Abito da sposa di Cathy

  • L’abito è un mix di influenze vittoriane e anni ’50, con riferimenti stilistici da Winterhalter e Charles James.
  • I gioielli Chanel d’archivio sono stati incorporati in capelli e abiti per aggiungere raffinatezza e audacia.
  • La notte di nozze è caratterizzata da un ensemble traslucido ispirato a una foto anni ’50 di una donna avvolta nel cellophane: l’idea è quella di Cathy come regalo, metaforicamente e scenicamente.

Abito rosso “in lattice”

  • Il famoso abito rosso non è realmente in lattice, ma in tessuto sintetico ultra-lucido e plastificato.
  • Il colore rosso è ricorrente per Cathy in tutto il film, utilizzato per creare contrasti con scenografie e pavimenti lucidi.
  • L’effetto è altamente stilizzato e teatrale, in linea con la visione onirica della regista.

Altri abiti iconici di Cathy

  • Abito nero-bluastro lucido: combina linea vittoriana con tessuto moderno, studiato per brillare al chiaro di luna.
  • Mantello rosso e abito argentato: Cathy lo indossa tornando a Wuthering Heights; il mantello accentua il contrasto con il paesaggio innevato e riflette la luce in modo spettacolare grazie ai ricami di cristalli.
  • Gioielli a forma di croce: elemento gotico e opulento coerente con la narrazione stilizzata.
  • Abito-armatura: ispirato a un costume svizzero del XIX secolo, con velluto nero e catene; simbolismo legato a vincoli e autodeterminazione.

Cappelli e accessori

  • Cappello di paglia con stelle comete per la scena del picnic: amplifica il concetto di picnic stilizzato e teatrale.
  • Colbacco bianco con fili d’argento a Natale: crea un effetto glamour e delicato, connotando fragilità e eleganza.
  • Gli accessori, come gioielli e cappelli, sottolineano la stilizzazione dei personaggi, giocando con la teatralità e l’esagerazione visiva.

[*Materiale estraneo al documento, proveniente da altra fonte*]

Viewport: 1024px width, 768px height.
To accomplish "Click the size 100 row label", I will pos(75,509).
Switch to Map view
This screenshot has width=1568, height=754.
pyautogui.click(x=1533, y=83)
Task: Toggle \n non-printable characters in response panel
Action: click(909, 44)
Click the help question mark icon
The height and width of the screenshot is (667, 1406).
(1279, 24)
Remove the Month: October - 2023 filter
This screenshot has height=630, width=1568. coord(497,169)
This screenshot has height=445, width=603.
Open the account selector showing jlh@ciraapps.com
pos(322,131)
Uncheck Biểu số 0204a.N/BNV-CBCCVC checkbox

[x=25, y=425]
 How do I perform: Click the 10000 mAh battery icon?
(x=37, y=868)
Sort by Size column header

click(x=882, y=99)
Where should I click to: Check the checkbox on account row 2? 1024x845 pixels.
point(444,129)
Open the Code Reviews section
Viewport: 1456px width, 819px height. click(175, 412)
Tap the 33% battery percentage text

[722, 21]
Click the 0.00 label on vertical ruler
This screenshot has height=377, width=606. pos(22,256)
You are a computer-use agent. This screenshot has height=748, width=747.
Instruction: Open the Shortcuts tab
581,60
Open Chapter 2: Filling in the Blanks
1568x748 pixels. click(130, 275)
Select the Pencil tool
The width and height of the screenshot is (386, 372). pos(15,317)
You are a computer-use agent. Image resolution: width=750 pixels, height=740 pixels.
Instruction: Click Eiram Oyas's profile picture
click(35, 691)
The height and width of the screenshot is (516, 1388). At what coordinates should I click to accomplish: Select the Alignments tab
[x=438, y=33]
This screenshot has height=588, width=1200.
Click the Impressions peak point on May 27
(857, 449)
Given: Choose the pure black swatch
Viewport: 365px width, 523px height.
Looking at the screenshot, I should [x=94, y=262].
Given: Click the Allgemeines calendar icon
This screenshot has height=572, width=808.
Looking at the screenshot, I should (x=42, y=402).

Costumi di Jacob Elordi (Heathcliff)

  • Stile georgiano, più aderente a riferimenti storici rispetto a Cathy.
  • Palette scura, cappotto nero lungo e camicie bianche classiche dell’eroe romantico.
  • Look “byroniano” consolidato da cinema e teatro, conferisce a Heathcliff un aspetto tormentato e drammatico.
  • Le scelte stilistiche sono mirate a distinguere la gravità e il romanticismo del personaggio dal più fantasioso e teatrale guardaroba di Cathy.